Gli investigatori s'indirizzarono verso piste
senza sbocco, mentre emersero i primi dubbi e pentimenti sulla campagna d'odio
sostenuta contro la vittima, guardando anche ai riscontri emersi da una
successiva perizia sulla salma di Pinelli, che confermava l'ipotesi del malore,
e da una sentenza del Tribunale di Milano, che accertava l'assenza di Calabresi
al momento della caduta del ferroviere. Tuttavia il clima non si rasserenò
affatto e l'anno dopo, in occasione di una cerimonia in ricordo del
commissario, nel cortile della Questura milanese venne fatta esplodere una
bomba a mano, che lasciò a terra quattro morti e una cinquantina di feriti.
Sedici anni di buio sulle indagini furono
interrotti dalla confessione di Leonardo Marino, militante di LC, che portò
all'arresto, nel luglio del 1988, dei suoi ex compagni Adriano Sofri,
Giorgio Pietrostefani e Ovidio Bompressi, gli ultimi due con l'accusa di essere
gli esecutori dell'omicidio, il primo come mandante. Riconosciuti colpevoli con
sentenza definitiva, i tre vennero condannati a 22 anni di reclusione.

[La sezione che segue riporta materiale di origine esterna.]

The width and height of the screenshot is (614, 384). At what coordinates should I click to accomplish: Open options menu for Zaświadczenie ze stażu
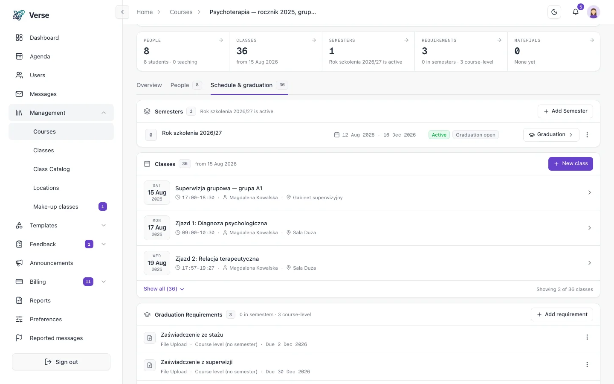click(x=587, y=337)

Nel 2009, in occasione del Giorno della
memoria dedicato alle vittime del terrorismo, c'è stata una significativa
stretta di mano tra Gemma Capra, moglie di Calabresi, e Licia Rognini, vedova
Pinelli. Pur professatosi da sempre innocente e rifiutandosi di inoltrare
domanda di grazia, Sofri ha dichiarato, nel corso di un'intervista, di sentirsi
corresponsabile morale dell'omicidio.